Challengers: How’s it going now that we are in Week 4? You are already halfway through the challenge…Believe it! Leave a comment in the forum this week sharing how you feel, what challenges you are still facing, what successes have you seen — Let the group know they aren’t alone in this…
Let’s talk about the Kitchen and cooking! Before this challenge, you may have been a ninja in preparing foods. Notice I didn’t say creating or mastering the kitchen. I hope that this challenge will help you expand your culinary skills so that when it’s over we can call you a true Ninja in the Kitchen, earning your black belt.
You can’t earn a black belt without having Confidence! There is no greater tool that a chef has in the kitchen than knowing they know how. Not knowing how can stop you from doing a lot of things. Being comfortable with not knowing opens door after door after door.
More than having a stockpile of recipes, mastering the basics, being able to handle ingredients, knowing what tastes good with what, how long things take, what food should sound like, smell like and look like when it is cooking are the secrets to mastering the kitchen.
How do you get there?
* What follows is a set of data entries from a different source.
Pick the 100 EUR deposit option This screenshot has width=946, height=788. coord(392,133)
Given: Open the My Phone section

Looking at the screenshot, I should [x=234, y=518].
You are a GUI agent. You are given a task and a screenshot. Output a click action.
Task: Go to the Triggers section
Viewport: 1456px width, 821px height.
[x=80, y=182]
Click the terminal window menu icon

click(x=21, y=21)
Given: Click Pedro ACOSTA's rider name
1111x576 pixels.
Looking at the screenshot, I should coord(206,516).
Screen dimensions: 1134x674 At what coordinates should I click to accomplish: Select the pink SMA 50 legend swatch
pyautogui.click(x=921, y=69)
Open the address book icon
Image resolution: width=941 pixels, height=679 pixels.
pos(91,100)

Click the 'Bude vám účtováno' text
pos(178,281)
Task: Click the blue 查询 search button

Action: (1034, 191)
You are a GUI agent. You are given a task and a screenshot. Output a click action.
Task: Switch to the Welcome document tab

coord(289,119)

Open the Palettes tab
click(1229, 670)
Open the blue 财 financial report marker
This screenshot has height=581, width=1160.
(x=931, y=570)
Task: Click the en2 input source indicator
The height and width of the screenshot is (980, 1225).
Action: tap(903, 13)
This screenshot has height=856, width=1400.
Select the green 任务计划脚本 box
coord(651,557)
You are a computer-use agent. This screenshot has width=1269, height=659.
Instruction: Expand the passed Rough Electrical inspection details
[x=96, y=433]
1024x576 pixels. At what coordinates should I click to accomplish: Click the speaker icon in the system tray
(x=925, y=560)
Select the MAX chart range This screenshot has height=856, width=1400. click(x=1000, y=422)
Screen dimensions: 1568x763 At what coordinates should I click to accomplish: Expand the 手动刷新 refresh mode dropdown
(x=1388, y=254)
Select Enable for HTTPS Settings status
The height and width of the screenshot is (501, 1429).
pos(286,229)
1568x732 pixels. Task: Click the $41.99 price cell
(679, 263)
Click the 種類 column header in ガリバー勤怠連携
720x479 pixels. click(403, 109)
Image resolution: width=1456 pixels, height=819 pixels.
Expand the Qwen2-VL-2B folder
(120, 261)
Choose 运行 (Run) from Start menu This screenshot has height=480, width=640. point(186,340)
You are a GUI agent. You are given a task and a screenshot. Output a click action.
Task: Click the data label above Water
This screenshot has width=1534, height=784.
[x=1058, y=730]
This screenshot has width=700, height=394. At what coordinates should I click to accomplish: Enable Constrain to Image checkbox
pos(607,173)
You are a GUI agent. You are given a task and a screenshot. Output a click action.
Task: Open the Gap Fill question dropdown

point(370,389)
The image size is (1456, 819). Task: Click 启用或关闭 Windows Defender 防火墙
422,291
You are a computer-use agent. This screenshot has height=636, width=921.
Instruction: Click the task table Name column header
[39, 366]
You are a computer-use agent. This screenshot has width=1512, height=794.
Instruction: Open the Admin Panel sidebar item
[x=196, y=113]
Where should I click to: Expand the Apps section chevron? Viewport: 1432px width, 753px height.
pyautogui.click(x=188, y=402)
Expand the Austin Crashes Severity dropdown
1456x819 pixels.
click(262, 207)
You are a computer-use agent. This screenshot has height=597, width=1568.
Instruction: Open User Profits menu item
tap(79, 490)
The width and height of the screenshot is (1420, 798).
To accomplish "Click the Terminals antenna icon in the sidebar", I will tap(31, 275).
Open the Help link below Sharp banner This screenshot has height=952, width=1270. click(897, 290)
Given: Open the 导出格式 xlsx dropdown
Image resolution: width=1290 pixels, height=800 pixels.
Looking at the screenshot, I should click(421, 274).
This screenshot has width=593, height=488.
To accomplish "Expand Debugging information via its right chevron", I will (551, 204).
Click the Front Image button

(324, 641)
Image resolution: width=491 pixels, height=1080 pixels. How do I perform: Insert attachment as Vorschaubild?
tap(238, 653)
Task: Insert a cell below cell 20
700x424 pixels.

Practice. And getting comfortable with the not knowing. Innovate and Experiment! Use cookbooks to get started, practice recipes you like, get in the kitchen several times a week, even daily! You have to be willing to make mistakes.
Once you gain the confidence you will have your stockpile of recipes, but more than that, you will have the ability to open any refrigerator and turn what is inside into a masterpiece.
There are so many websites out there that offer ideas, videos and full on recipes to help you learn your way. Here are a few of my favorites – feel free to share yours!
Here’s a recipe to try this week: Paleo Butter Chicken
Reprinted from Everyday Paleo by Sarah Fragoso
2 1/2# boneless, skinless chicken thighs
Chicken thighs (dark meat), more than breasts are suited for longer, slower cooking or braising. They retain their moisture as they become tender. Breasts (white meat) tend to dry out the longer you cook them
3 T coconut oil
Coconut oil is a good high heat oil. It has a high “smoke point.” That means it won’t burn at the temperatures that are required to brown meat. It is also used to add flavor while cooking. While butter is a tasty cooking medium at lower heats, the milk solids burn quickly. For a high heat butter, use clarified butter or ghee.
1 T red onion, diced
“Dicing” food is to cut it specifically into 1/4″ squares. The larger the pieces are, the longer they will take to cook.
2 cloves garlic, minced
“Mincing” is cutting your food into the smallest possible pieces, but short of pureeing. One thing to be careful about with garlic — the more you work it the “hotter” or spicier it gets. So be cautious about putting it into a food processor or Magic Bullet.
1/2 t cardamom powder
1/2 t coriander powder
Coriander is the dried fruit of the coriander plant. Fresh coriander, or the leaves of the plant, you know as cilantro. They are very different.
1 t fenugreek powder
1 t chili powder
1 (6 oz) can tomato paste
If you don’t have it you can use 2-3x amount of tomato puree and either reduce it to the desired amount in a pan, or reduce the liquid in your recipe by the amount of puree you use.
1/2 can coconut milk
1 t sea salt
All salts are not created equal! They have different levels of “saltiness” by volume. Morton’s Kosher salt and Diamond Kosher salt are different (Morton’s is saltier by volume) and sea salt can be very salty. Be careful when subsituting one salt for another.
4 T ghee or organic butter
1# red chard, chopped, stems removed, steamed
1. Cut the chicken thighs into bite-size pieces and set aside [Bite-size is up to you]
2. In a large skillet or soup pot, heat the coconut oil over a medium heat. Add the diced onion and saute until translucent. [This is different than a recipe where you would want to brown the onions. Browning adds another level of flavor. In a lot of Indian food, onions aren't browned.]
3. Turn the heat down to low. To the onion, add the minced garlic, cardamom, coriander, fenugreek, and chili powder and stir well to make a paste. [Lower heat for garlic and spices are important, as they both burn easily. Once garlic burns it tastes very bitter. The larger the piece of garlic, though, the more freedom you have to get some color. Whole cloves can be sauteed until golden.]
4. Add the tomato paste to the onions and spices and stir — the mixture will be very thick.
5. Turn the heat back up to a medium heat and add the coconut milk and salt. Use a whisk to blend the tomato paste mixture and coconut milk together into a thick sauce.
6. Bring the sauce to a simmer and add the chicken. Stir well, turn down to a medium low, cover, and cook for approximately 15 minutes or until the chicken is done all the way through — stir occasionally during the cooking process. [This will help, especially with a thick sauce, to keep the mixture from burning on the bottom of the pot]
7. After the chicken is cooked, add the ghee or butter and mix into the sauce until melted. Serve the chicken over the steamed red chard.